* [EXCERPTED TEXT]
┌──
Try this Montgomery modular reduction from http://code.google.com/p/bi2php/ on JavaScript.

2

The question as originally stated is no longer applicable, but this thread still floats to the top of Google even today for JavaScript programmers searching for the modular exponentiation algorithm.

There are multiple ways to do it ranging from a naive multiply-reduce loop to bit-twiddling magick; here's one based on the so-called "binary right-to-left method", which splits the difference between being performant and being a readable reference implementation:

function bn_powMod(a, e, m) {
  // h/t https://umaranis.com/2018/07/12/calculate-modular-exponentiation-powermod-in-javascript-ap-n/
  if (m === 1n)
    return 0n;
  if (e < 0n)
    return bn_powMod(bn_modInv(a, m), -e, m);
  for (var b = 1n; e; e >>= 1n) {
    if (e % 2n === 1n)
└──
* [DATA LISTING]
┌──
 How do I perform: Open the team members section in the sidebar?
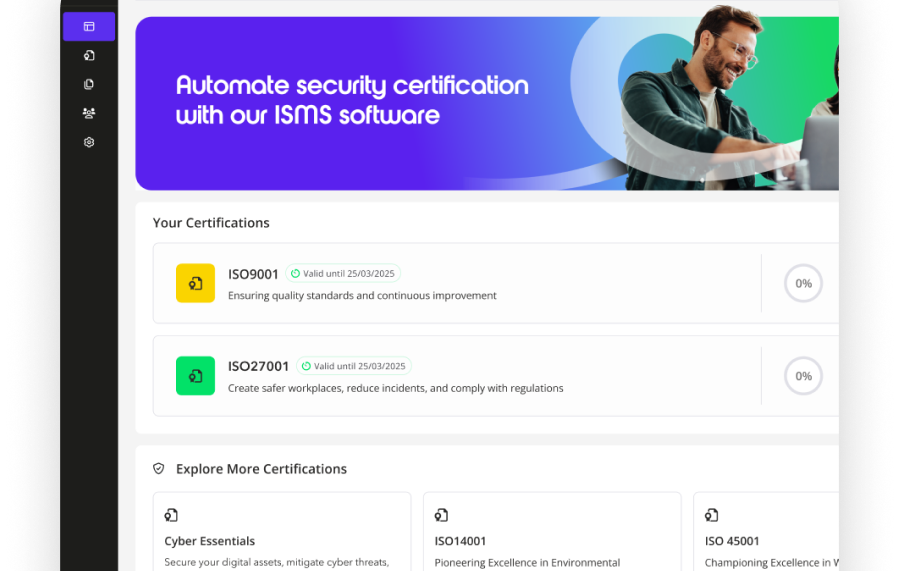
└──
┌──
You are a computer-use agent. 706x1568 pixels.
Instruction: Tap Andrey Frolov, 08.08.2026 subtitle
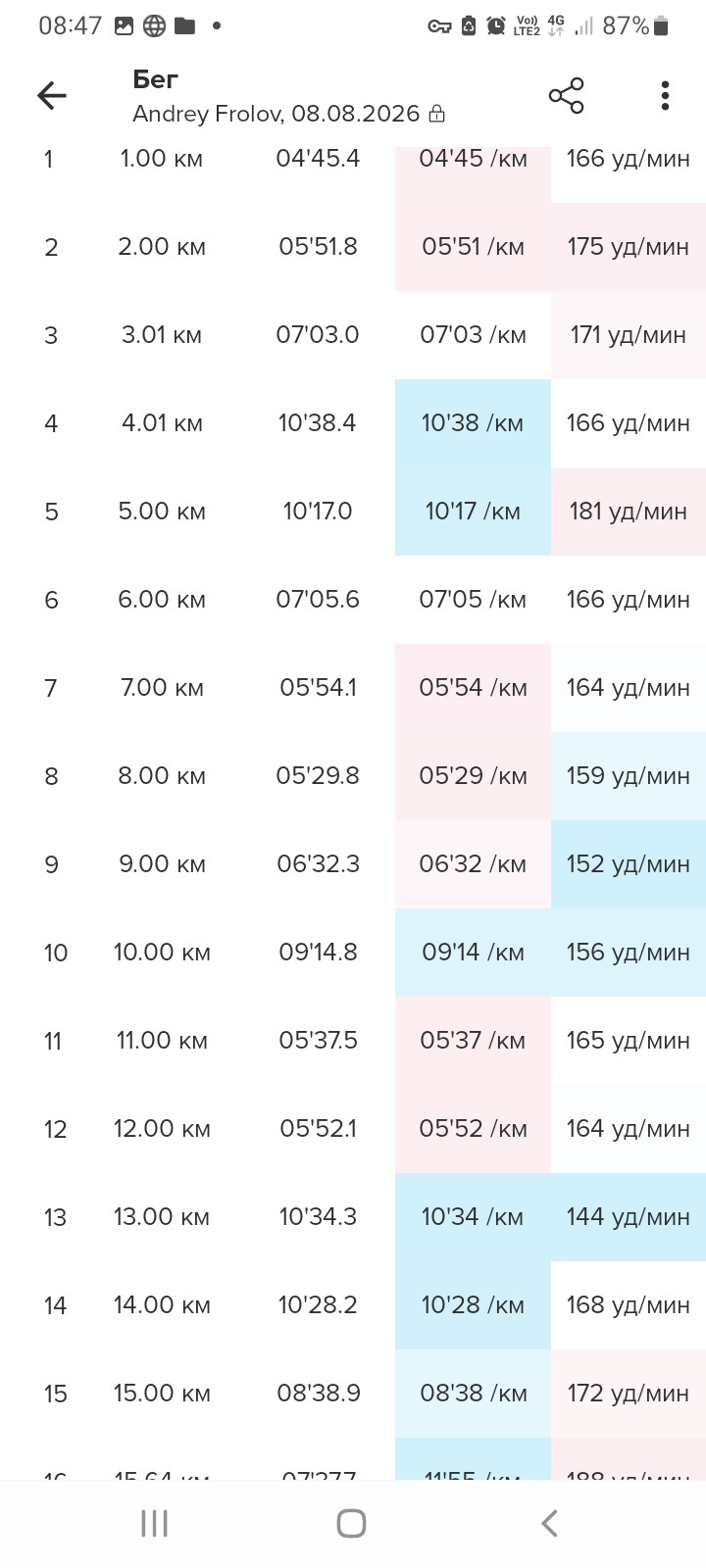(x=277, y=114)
└──
* [SHORT TASK 1] In the modular exponentiation text, take the part that opens with the words containing "There are multiple" and closes with "(e % 2n === 1n)", and give it again with "readable" changed to "clear".
* [SHORT TASK 2] In the modular exponentiation text, why does the writer offer an implementation based on the binary right-to-left method?
Answer from the modular exponentiation text alone, without drawing on the listing.

* [WORKED ANSWER 1]
There are multiple ways to do it ranging from a naive multiply-reduce loop to bit-twiddling magick; here's one based on the so-called "binary right-to-left method", which splits the difference between being performant and being a clear reference implementation:

function bn_powMod(a, e, m) {
  // h/t https://umaranis.com/2018/07/12/calculate-modular-exponentiation-powermod-in-javascript-ap-n/
  if (m === 1n)
    return 0n;
  if (e < 0n)
    return bn_powMod(bn_modInv(a, m), -e, m);
  for (var b = 1n; e; e >>= 1n) {
    if (e % 2n === 1n)

* [WORKED ANSWER 2] The method splits the difference between being performant and being a readable reference implementation. It sits between a naive multiply-reduce loop and bit-twiddling approaches.